By SCOTT MCKIE B.P.
ONE FEATHER STAFF
The Eastern Band of Cherokee Indians got word on Thursday, Sept. 24 that it is the recipient of a $900,000 grant from the Department of Justice (DOJ) to fight domestic violence.
“This is a three-year grant which will provide vital services to domestic violence, dating violence, sexual assault and stalking victims and their children,” said Iva Key, EBCI Domestic Violence program manager. “The award will provide general office supplies, funding for salaries, travel and training for five staff which include an administrative assistant, a domestic violence advocate, a sexual assault advocate and two intake worker positions. It is vital to have professional, well-trained staff to provide quality services to the members of our communities.”

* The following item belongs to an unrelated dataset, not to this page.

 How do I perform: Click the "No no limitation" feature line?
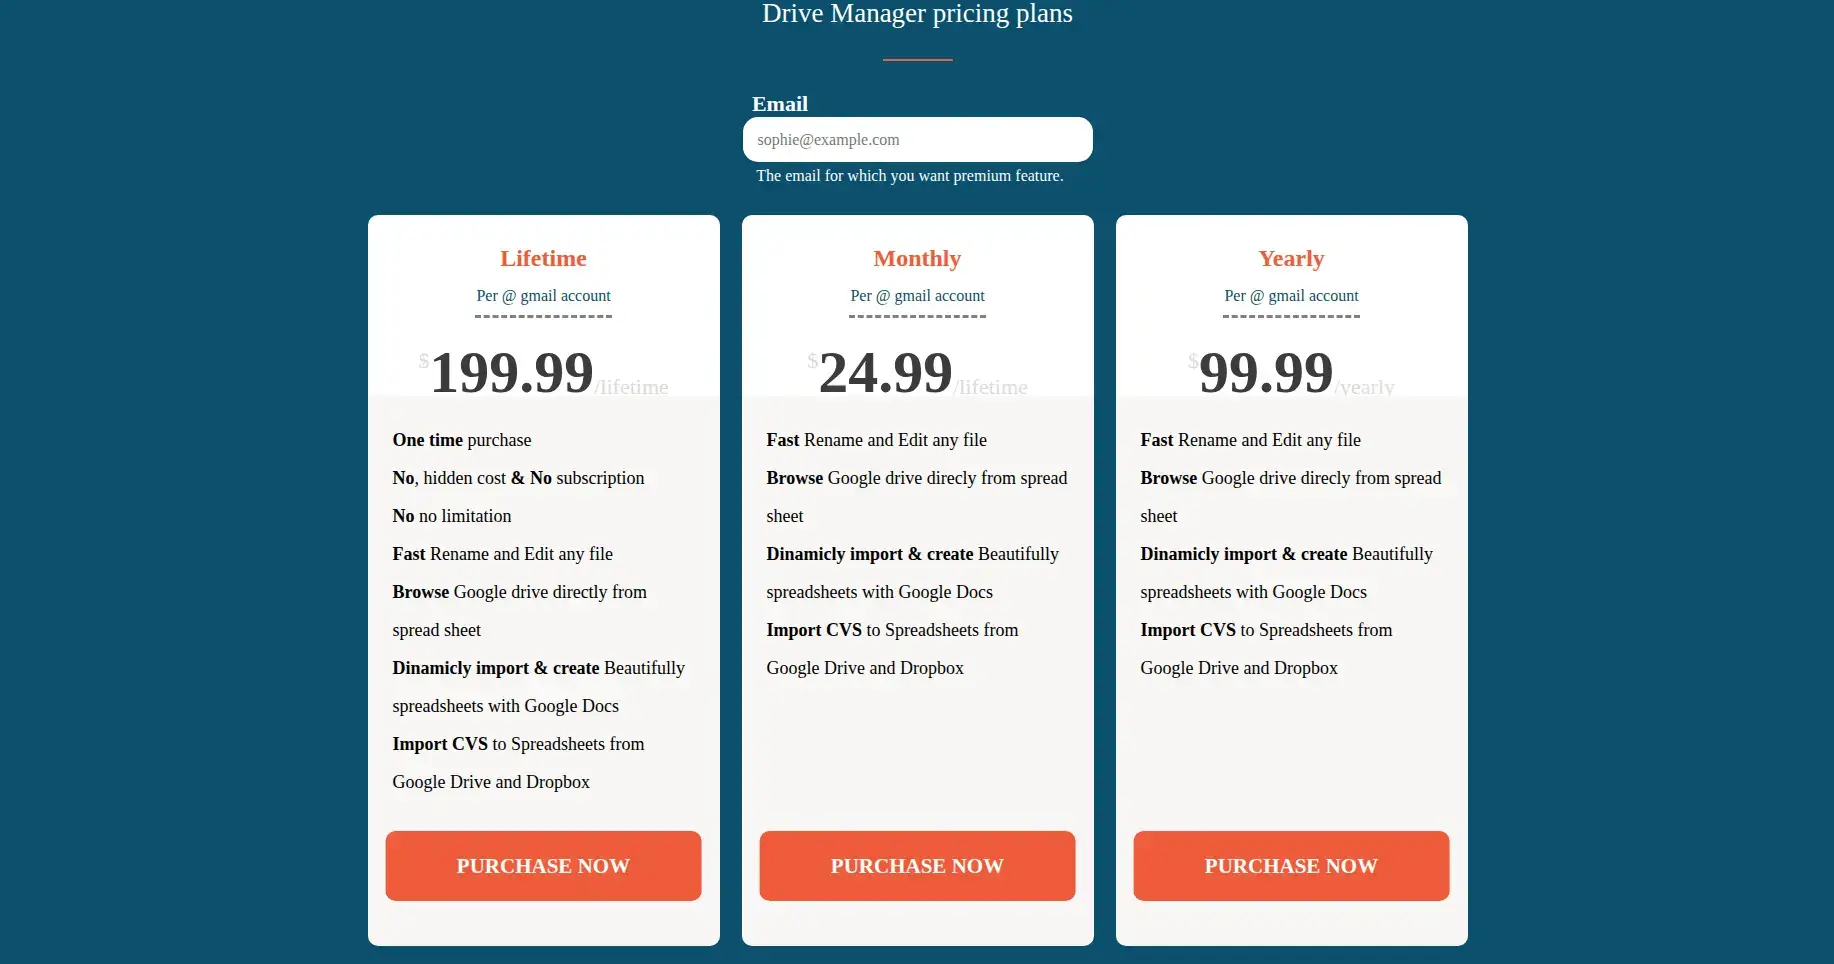point(452,516)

Key said the grant will also provide funding to contract private attorneys to provide legal services, free of charge, to violence victims. “Eligible services provided are assistance with domestic violence protective orders, domestic violence related child custody, domestic violence related divorce and other family law matters that pertain to domestic violence, dating violence, sexual assault and stalking.”
The grant is made through the DOJ’s Coordinated Tribal Assistance Solicitation (CTAS).
“We are excited about this grant because it specifically targets violence against women within the reservation,” said U.S. Attorney Anne Tompkins. “Building and sustaining a safe and secure environment in our tribal region is a priority for my office and this grant will help put an end to the unacceptable rate of violence against women in Indian Country.”
In proclaiming October as National Domestic Violence Awareness Month, President Obama stated, “I call on all Americans to speak out against domestic violence and support local efforts to assist victims of these crimes in finding the help and healing they need.”
According to the DOJ, “Rates of domestic violence against Native women in Indian Country are now among the highest in the entire United States. Half of all Native American women – 46 percent – have experienced rape, physical violence, or stalking by an intimate partner, according to a recent nationwide survey by the Centers for Disease Control and Prevention.”